*** Given records

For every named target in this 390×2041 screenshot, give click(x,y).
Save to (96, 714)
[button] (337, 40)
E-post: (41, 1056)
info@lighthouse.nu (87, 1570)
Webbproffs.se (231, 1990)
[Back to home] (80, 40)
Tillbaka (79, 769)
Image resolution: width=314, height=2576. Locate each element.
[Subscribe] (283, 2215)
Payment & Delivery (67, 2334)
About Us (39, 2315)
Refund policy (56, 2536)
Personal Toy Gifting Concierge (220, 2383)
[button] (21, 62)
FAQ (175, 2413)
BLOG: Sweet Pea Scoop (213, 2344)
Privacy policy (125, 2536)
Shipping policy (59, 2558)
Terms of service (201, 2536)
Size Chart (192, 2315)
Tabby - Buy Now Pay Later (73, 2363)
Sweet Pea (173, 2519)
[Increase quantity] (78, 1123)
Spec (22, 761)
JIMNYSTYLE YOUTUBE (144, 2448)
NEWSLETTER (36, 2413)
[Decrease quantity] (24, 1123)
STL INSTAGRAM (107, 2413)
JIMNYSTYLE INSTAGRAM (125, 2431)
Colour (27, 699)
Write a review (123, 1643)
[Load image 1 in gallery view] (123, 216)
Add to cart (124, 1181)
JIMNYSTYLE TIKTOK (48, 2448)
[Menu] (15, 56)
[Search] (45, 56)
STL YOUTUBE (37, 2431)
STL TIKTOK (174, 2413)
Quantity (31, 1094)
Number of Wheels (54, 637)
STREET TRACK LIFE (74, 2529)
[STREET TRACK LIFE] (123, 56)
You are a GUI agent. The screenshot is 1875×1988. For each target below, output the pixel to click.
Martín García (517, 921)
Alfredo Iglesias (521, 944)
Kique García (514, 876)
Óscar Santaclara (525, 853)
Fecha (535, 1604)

******

▶ [Exercise brief]:
The whole listing needs repeating. Match each line exactly.

▶ [Result of this task]:
For every named target in this 390×2041 screenshot, give click(x,y).
Save to (96, 714)
[button] (337, 40)
E-post: (41, 1056)
info@lighthouse.nu (87, 1570)
Webbproffs.se (231, 1990)
[Back to home] (80, 40)
Tillbaka (79, 769)
Image resolution: width=314, height=2576. Locate each element.
[Subscribe] (283, 2215)
Payment & Delivery (67, 2334)
About Us (39, 2315)
Refund policy (56, 2536)
Personal Toy Gifting Concierge (220, 2383)
[button] (21, 62)
FAQ (175, 2413)
BLOG: Sweet Pea Scoop (213, 2344)
Privacy policy (125, 2536)
Shipping policy (59, 2558)
Terms of service (201, 2536)
Size Chart (192, 2315)
Tabby - Buy Now Pay Later (73, 2363)
Sweet Pea (173, 2519)
[Increase quantity] (78, 1123)
Spec (22, 761)
JIMNYSTYLE YOUTUBE (144, 2448)
NEWSLETTER (36, 2413)
[Decrease quantity] (24, 1123)
STL INSTAGRAM (107, 2413)
JIMNYSTYLE INSTAGRAM (125, 2431)
Colour (27, 699)
Write a review (123, 1643)
[Load image 1 in gallery view] (123, 216)
Add to cart (124, 1181)
JIMNYSTYLE TIKTOK (48, 2448)
[Menu] (15, 56)
[Search] (45, 56)
STL YOUTUBE (37, 2431)
STL TIKTOK (174, 2413)
Quantity (31, 1094)
Number of Wheels (54, 637)
STREET TRACK LIFE (74, 2529)
[STREET TRACK LIFE] (123, 56)
You are a GUI agent. The screenshot is 1875×1988. For each target below, output the pixel to click.
Martín García (517, 921)
Alfredo Iglesias (521, 944)
Kique García (514, 876)
Óscar Santaclara (525, 853)
Fecha (535, 1604)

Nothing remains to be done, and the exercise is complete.